In the subjects studied, teachers deliver the school’s intended subject content. Leaders and teachers have secure subject knowledge. They think about what pupils need to know and remember. Leaders sequence content so that pupils build strong knowledge over time. Leaders and teachers provide opportunities for pupils to recall knowledge from previous lessons. They check that pupils remember what they learned previously. They use this assessment information to decide what to teach next and to see whether any pupils need extra help.

Leaders and teachers give additional support to selected pupils. Sometimes, this includes teaching content in advance so that pupils can keep up during lessons. Leaders work jointly with parents and carers to find suitable ways to support pupils. Where necessary, leaders seek advice from external professionals to help them identify what help pupils need.

Pupils read every morning in class. They borrow from the small book collection in school or bring their own reading books. Leaders check that pupils get better at reading. Pupils understand why reading is important. They spoke about why reading is an important part of school and daily life.

Pupils are attentive and behave well. Pupils said that playing tennis regularly helps them to stay motivated. Pupils know the school’s routines and expectations. They are punctual and settle to learning quickly.

[Items listed in a dataset]
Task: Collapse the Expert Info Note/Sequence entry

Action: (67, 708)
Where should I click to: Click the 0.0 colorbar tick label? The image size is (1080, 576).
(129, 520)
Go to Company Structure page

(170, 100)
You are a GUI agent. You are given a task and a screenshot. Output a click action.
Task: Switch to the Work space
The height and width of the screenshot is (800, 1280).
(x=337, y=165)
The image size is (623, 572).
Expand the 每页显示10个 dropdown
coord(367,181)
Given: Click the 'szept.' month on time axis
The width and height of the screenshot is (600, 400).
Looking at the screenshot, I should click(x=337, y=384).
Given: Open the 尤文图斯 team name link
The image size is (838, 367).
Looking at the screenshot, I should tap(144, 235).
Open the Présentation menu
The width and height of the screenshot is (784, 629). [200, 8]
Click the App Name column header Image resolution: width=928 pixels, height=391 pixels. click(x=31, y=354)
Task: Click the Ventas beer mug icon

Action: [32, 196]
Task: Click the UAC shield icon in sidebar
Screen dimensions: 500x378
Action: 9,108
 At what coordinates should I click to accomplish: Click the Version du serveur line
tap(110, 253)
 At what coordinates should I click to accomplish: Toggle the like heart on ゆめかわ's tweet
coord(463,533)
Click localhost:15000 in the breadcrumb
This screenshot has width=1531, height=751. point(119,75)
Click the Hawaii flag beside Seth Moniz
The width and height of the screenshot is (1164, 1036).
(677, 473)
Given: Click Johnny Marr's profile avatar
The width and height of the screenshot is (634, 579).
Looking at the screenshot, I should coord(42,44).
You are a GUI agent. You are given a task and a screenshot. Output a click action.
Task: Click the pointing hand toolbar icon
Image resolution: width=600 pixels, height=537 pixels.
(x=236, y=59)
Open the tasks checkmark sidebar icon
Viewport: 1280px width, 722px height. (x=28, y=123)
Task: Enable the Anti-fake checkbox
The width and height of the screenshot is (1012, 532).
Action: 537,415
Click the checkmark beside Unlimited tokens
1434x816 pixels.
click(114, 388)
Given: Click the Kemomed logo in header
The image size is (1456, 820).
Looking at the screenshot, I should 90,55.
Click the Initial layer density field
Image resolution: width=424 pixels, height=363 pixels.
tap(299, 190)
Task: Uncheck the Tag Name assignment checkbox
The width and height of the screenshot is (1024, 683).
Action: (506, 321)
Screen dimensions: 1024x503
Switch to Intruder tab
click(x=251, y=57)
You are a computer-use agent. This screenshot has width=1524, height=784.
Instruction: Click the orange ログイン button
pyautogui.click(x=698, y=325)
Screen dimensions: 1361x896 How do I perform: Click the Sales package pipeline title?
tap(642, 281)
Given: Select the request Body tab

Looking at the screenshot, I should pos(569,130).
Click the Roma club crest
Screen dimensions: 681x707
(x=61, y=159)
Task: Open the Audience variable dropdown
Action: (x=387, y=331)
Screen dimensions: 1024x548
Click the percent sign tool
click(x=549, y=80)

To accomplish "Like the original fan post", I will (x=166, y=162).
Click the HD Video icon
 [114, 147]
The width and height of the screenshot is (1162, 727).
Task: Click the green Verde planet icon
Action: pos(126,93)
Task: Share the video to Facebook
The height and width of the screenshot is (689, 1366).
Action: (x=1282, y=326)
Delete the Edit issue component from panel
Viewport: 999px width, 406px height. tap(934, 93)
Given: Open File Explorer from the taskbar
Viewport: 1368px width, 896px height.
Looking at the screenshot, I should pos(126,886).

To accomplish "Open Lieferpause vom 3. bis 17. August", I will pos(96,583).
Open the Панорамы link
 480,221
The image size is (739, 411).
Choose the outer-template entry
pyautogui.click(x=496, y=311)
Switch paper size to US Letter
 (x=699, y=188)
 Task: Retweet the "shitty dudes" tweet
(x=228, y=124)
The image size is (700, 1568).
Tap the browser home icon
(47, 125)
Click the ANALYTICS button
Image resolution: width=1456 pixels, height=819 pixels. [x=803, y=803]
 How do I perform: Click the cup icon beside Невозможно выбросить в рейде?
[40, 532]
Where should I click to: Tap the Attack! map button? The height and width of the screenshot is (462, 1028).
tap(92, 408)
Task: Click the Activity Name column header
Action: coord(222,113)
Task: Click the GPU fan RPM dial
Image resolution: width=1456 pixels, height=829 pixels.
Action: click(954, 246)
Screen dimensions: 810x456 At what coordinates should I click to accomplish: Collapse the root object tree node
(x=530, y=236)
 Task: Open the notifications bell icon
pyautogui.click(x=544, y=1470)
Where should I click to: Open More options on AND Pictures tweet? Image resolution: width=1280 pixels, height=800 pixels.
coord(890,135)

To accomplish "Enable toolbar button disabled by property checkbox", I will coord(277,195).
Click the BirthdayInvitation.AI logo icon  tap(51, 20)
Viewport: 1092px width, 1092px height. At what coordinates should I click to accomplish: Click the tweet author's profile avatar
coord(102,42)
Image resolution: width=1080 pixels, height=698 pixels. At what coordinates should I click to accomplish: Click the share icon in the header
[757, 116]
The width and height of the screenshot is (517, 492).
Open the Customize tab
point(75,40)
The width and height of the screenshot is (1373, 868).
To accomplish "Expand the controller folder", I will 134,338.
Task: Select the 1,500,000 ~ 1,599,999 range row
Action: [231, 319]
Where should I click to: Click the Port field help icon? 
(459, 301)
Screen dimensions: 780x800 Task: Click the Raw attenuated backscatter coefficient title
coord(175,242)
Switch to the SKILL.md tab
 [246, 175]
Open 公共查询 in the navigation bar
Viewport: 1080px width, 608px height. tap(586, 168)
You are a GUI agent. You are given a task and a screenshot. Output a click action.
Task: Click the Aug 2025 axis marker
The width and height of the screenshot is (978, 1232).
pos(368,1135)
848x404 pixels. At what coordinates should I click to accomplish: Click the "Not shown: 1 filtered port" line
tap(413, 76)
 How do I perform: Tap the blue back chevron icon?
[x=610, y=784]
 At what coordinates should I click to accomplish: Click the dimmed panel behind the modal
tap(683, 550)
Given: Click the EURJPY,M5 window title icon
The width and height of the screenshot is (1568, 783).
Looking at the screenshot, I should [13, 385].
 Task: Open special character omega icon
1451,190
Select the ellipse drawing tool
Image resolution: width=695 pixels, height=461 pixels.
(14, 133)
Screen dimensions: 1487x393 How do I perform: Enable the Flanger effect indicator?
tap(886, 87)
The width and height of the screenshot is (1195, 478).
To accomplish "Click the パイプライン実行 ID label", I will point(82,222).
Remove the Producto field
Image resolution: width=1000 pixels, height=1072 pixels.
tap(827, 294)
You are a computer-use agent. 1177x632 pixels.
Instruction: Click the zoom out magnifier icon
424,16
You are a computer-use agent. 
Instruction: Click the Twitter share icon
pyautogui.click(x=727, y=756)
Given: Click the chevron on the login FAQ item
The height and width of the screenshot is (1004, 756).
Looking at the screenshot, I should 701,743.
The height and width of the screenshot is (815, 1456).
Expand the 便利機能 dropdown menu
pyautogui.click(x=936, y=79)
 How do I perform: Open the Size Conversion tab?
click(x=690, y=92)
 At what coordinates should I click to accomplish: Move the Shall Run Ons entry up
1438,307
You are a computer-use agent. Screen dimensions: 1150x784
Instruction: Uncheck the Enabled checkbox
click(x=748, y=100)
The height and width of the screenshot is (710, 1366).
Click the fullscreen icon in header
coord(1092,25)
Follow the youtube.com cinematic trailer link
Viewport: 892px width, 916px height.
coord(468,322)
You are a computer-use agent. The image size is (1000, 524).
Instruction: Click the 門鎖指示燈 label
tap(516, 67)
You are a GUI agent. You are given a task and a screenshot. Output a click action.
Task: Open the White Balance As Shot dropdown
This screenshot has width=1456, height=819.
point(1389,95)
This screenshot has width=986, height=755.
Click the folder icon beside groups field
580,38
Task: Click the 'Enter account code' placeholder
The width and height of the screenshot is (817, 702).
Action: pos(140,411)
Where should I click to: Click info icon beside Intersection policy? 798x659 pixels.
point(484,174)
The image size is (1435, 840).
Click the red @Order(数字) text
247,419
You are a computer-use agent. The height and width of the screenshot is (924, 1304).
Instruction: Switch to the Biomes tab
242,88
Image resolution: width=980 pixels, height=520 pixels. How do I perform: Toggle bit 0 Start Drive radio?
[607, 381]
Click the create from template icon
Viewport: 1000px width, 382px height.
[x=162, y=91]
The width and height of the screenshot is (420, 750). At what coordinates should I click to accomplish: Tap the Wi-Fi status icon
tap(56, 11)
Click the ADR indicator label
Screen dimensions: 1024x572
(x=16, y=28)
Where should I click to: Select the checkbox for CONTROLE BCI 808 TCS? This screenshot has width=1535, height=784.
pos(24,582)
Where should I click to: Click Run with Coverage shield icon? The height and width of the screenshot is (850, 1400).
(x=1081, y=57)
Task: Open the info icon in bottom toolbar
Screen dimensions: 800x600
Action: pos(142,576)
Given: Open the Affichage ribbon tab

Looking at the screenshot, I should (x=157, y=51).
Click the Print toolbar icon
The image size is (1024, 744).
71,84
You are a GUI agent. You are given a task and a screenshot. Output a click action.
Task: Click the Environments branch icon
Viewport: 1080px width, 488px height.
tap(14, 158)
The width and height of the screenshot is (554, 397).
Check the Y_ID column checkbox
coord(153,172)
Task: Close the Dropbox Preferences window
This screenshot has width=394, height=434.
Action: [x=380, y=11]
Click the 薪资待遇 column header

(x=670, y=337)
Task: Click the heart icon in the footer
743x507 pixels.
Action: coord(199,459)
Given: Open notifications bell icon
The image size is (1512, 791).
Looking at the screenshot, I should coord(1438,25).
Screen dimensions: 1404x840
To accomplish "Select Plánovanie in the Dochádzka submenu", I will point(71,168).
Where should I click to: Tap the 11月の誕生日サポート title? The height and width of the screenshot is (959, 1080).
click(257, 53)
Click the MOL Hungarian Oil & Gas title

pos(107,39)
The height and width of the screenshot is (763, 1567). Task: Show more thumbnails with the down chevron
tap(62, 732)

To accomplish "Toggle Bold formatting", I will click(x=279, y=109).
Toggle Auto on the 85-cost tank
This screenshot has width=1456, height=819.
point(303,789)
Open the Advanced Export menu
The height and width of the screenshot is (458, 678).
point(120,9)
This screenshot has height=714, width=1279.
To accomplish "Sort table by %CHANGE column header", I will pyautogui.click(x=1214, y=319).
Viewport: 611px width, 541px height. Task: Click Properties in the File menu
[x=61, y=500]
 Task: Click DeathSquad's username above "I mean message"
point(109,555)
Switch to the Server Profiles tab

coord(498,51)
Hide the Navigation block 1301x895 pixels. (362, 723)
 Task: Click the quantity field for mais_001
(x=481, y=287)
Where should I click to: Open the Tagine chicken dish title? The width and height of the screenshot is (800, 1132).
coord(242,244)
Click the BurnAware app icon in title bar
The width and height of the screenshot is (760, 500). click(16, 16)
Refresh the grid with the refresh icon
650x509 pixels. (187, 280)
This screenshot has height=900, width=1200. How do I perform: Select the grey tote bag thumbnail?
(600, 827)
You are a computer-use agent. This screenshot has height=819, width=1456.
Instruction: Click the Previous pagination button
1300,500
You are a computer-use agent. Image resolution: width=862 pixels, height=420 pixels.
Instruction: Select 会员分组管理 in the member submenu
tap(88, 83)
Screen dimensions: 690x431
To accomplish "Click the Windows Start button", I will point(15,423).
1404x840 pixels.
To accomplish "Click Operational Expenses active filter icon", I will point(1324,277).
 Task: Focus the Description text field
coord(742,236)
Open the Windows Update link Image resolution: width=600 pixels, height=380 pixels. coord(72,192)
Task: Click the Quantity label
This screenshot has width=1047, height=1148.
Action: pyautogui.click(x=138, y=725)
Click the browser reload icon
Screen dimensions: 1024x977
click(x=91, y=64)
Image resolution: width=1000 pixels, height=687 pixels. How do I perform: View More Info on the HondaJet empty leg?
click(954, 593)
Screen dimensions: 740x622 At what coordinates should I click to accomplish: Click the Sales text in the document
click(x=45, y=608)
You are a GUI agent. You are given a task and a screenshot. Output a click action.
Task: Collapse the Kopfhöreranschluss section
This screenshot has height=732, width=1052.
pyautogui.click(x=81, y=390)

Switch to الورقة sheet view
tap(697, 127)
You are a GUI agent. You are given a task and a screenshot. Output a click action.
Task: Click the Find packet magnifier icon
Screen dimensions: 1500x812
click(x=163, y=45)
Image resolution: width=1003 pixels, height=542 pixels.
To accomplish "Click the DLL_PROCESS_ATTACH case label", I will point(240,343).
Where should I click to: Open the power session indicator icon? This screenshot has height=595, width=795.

> _Try it_: According to the school report excerpt, what do pupils say helps them stay motivated? The data has no connection to the school report excerpt.

> _Answer section_: Playing tennis regularly helps them stay motivated.